November 4 - December 22, 2016 Opening Reception: Friday, November 4, 6-9pm
Direct Art Gallery opens its exhibition No 11 "American Dream" during this year's joint gallery weekend "Kunst in der Carlstadt" alongside established galleries from the gallery district. For this occasion, Direct Art Gallery is happy to announce its participation with three renowned American artists from the Californian studio Creative Growth. Creative Growth is one the oldest studios for handicapped artists in the United States.
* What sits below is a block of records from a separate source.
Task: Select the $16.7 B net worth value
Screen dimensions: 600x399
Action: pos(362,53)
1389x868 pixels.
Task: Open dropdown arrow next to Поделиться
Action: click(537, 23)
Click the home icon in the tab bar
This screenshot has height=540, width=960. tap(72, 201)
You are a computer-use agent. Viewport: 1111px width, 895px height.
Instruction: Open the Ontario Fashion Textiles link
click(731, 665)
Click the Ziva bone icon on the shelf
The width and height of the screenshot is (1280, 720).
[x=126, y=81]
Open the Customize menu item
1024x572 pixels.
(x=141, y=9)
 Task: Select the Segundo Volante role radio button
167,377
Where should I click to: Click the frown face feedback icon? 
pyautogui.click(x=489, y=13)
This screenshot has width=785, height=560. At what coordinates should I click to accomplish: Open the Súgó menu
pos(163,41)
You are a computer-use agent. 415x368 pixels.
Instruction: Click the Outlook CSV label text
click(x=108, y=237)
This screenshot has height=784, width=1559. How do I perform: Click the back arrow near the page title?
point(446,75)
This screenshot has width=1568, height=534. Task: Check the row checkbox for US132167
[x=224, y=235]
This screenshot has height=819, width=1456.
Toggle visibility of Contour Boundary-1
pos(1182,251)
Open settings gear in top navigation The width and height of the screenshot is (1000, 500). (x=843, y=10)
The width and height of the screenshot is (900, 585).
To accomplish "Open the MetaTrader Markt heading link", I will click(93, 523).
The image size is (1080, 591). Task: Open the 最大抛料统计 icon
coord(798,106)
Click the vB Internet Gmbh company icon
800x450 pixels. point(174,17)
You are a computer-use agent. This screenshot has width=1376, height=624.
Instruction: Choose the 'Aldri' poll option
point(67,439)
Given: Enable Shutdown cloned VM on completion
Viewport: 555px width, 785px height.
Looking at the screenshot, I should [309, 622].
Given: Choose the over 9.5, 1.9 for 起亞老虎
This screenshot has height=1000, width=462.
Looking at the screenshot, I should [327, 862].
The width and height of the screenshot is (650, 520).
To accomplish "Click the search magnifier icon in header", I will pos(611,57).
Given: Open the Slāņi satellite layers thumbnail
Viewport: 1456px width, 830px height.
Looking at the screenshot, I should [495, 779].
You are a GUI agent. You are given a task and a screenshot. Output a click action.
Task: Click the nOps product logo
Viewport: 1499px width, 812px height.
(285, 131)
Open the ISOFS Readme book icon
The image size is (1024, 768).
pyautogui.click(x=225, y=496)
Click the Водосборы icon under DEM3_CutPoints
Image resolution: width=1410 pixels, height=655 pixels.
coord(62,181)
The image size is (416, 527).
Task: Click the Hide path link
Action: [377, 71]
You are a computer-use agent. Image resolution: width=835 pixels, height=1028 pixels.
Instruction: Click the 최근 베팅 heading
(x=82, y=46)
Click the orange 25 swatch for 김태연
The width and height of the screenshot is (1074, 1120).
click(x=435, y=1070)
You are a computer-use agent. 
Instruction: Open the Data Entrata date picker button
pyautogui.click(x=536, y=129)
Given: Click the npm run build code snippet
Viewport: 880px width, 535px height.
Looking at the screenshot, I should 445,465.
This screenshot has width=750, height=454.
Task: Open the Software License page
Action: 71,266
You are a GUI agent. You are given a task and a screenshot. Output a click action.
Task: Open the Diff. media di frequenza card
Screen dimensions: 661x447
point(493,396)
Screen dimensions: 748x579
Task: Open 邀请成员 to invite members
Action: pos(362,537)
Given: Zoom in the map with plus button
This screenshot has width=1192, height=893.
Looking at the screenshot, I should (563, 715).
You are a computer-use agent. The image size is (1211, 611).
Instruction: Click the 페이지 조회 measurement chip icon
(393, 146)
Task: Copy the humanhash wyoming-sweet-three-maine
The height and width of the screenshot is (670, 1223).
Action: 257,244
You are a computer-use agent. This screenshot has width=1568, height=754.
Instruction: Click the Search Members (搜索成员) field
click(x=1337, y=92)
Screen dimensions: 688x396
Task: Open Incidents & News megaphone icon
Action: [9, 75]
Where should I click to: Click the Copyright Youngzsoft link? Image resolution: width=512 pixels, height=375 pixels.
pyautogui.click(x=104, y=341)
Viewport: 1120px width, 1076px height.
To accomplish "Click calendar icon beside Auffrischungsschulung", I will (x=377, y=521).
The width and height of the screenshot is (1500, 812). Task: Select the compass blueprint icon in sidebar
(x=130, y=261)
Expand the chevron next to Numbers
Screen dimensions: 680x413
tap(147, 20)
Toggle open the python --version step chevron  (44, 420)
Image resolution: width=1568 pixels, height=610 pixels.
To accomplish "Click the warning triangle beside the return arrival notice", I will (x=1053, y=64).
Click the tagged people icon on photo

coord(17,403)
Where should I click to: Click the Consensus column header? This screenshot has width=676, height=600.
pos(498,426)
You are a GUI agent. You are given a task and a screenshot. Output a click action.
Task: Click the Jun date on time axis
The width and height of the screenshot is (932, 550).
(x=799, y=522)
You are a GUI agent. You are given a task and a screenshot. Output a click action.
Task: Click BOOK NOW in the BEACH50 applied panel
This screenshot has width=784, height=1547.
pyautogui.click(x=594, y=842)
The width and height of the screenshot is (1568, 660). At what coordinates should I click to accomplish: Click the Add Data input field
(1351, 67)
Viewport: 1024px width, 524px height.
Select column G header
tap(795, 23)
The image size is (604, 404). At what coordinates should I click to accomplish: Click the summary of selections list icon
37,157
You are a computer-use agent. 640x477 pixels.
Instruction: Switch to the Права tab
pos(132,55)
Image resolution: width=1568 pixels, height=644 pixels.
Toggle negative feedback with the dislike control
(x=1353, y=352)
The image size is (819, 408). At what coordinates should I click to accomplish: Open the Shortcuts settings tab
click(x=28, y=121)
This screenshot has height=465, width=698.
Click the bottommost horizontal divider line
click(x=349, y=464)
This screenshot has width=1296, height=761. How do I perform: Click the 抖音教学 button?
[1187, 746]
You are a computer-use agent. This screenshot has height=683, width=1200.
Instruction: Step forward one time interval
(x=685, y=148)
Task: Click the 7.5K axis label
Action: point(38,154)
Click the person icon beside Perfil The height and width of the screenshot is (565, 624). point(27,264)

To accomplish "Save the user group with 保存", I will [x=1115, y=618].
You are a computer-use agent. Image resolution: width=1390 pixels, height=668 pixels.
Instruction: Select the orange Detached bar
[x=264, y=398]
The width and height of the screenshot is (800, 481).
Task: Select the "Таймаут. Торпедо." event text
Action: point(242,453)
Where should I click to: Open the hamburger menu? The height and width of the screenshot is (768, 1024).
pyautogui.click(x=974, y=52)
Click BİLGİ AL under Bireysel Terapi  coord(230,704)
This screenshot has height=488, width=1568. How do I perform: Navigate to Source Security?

Dwight Mackintosh helped Creative Growth gain international recognition. After being institutionalized for 56 years, he was discovered by art historian John MacGregor and began working at Creative Growth, where he pursued his art until his death in 1999. His solo exhibition in the 1993 "Collection de l’Art Brut" in Lausanne became an important milestone in his artistic career. From complex linear structures Mackintosh developed human figures that merge into their spatial surroundings or into flowing rows of letters. Their limbs are strikingly enlarged and multiplied. The figures seem to be simultaneously visible from all perspectives. The partly oscillating, partly serrated lines intensify and unravel so that a complex and expressive rhythm dominates the page.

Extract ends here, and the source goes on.